Minnehaha Falls has been attracting tourists to Minnesota for nearly 200 years, with a sharp uptick after 1855, when Henry Wadsworth Longfellow penned "The Song of Hiawatha," his fanciful epic poem about the love of an Ojibwe warrior for a maid named Minnehaha.
The pretty waters were romanced in tourist brochures that lured such illustrious visitors as painters George Catlin and Albert Bierstadt and writer Henry David Thoreau.This summer every visitor to Minnesota's most famous cascade can make art by using the handy picture frame on a stand poised at its base.
Looking through it, visitors discover an ideal view of the foaming water tumbling from a limestone ledge into the rocky basin below. With a bit of maneuvering, the frame fits family or friends into the picture, too.
The frame is one of 19 that have been strategically positioned along the Mississippi National River and Recreation Area from Fridley to Prescott, Wis.
The vistas they overlook have been dubbed "Masterpieces of Nature" by park officials and the Minneapolis Institute of Art, which is co-sponsoring the program.
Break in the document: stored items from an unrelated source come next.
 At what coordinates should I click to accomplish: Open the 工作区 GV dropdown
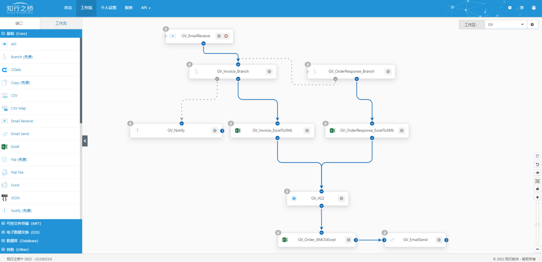506,25
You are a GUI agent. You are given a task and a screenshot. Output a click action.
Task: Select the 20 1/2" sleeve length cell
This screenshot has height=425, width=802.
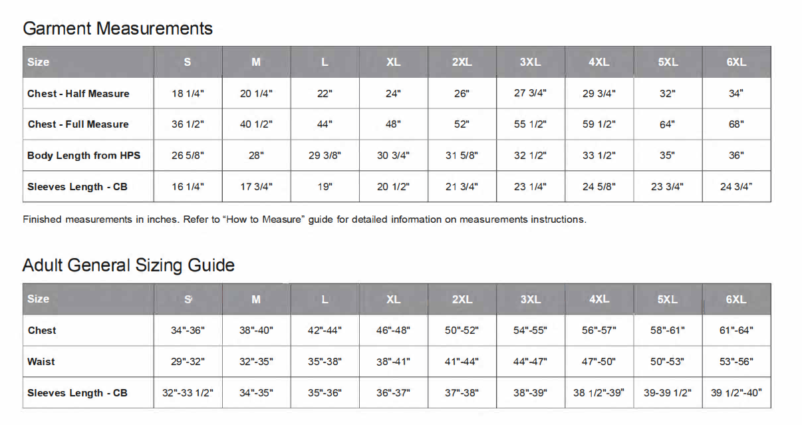pos(393,187)
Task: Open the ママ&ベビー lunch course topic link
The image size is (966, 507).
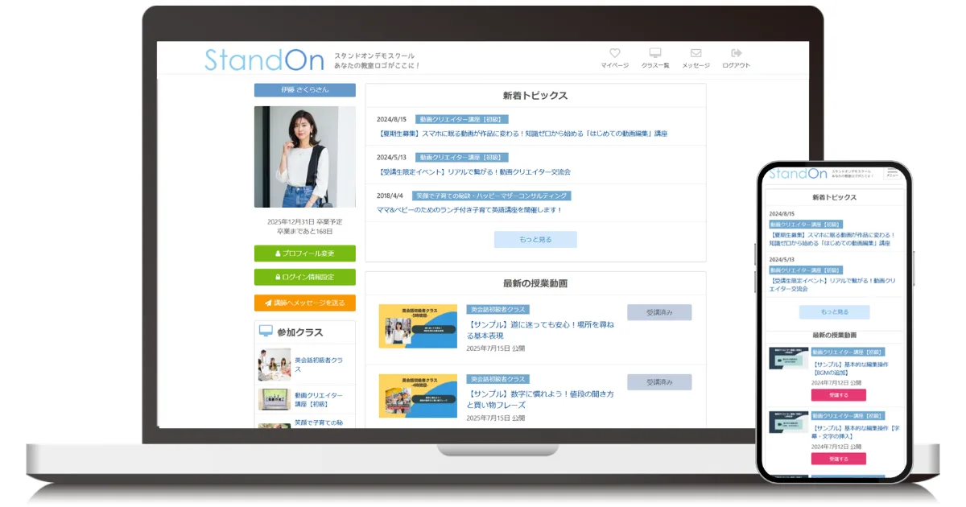Action: pos(469,210)
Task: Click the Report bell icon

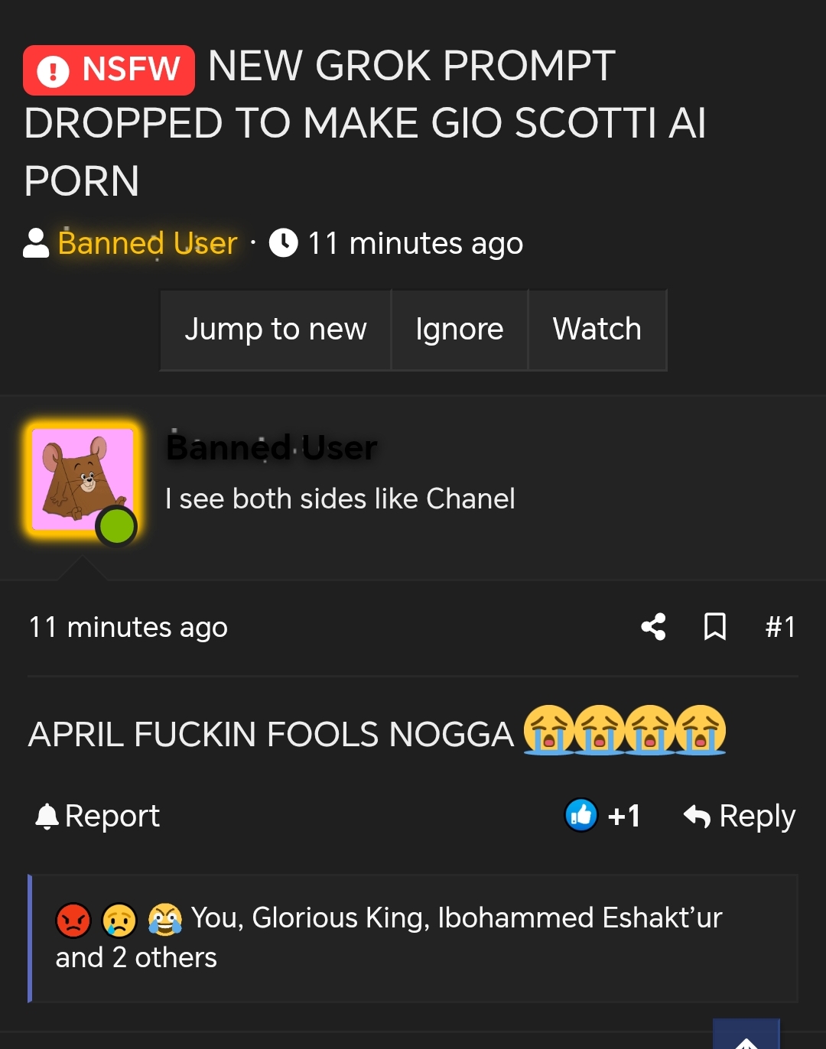Action: (x=47, y=815)
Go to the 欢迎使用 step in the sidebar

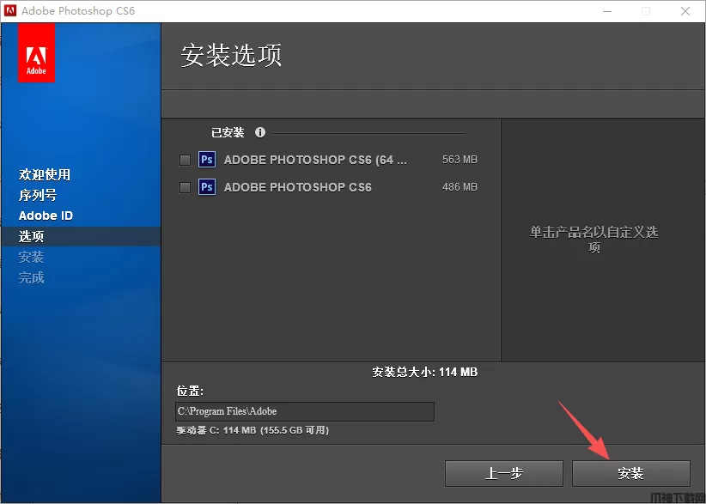pyautogui.click(x=45, y=174)
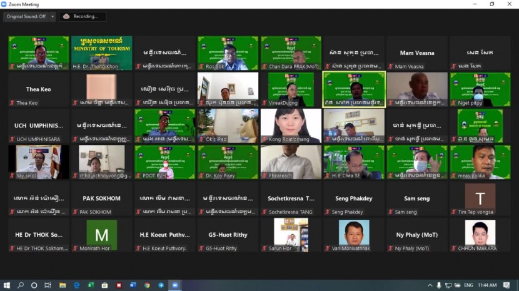
Task: Expand the Original Sound dropdown arrow
Action: coord(53,16)
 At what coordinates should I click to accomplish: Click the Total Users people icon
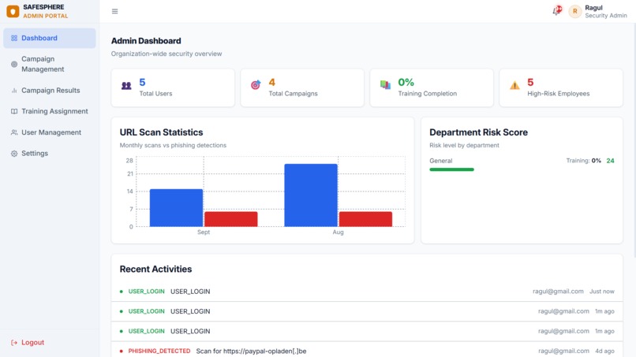tap(126, 86)
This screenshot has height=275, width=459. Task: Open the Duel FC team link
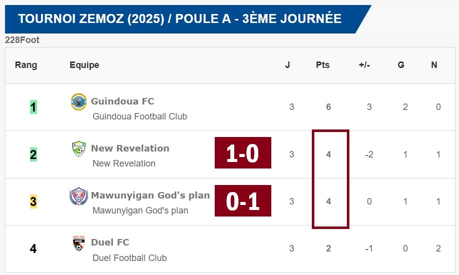click(x=110, y=243)
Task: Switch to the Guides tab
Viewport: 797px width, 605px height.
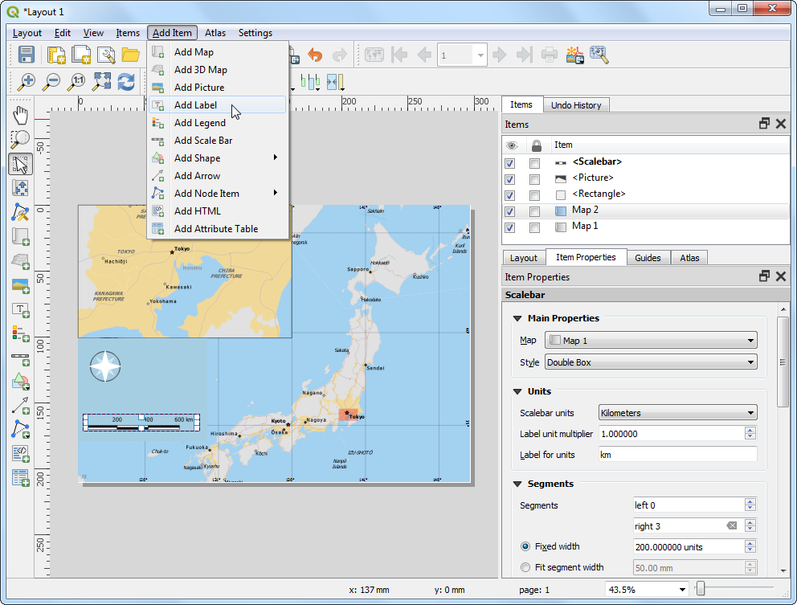Action: coord(648,258)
Both organizations encourage people to upload and tag their snapshots on Instagram (#seeingnature) and other social media. The stands will be available through Sept. 18.
"One of our missions is to take art outside the museum's walls and into the community," said Kim Huskinson, marketing manager at the institute. "Though there aren't any paintings out there, people do see nature differently when framed through the lens of art."
Part of the national park system, the Mississippi Recreation Area encompasses 54,000 acres and stretches 72 miles along the river from Anoka County south to Hastings. The only national park dedicated exclusively to the Mississippi, it incorporates urban and natural sites that are mostly owned and managed by city, state or private entities.
"People have been taking the Mississippi for granted for so long," said Katie Nyberg, executive director of Mississippi Park Connection, a nonprofit organization that supports the National Park Service. "It's the fourth longest river in the world and the largest in North America. It starts here in Minnesota, flows through 10 states, and is the migration highway for 40 percent of America's birds.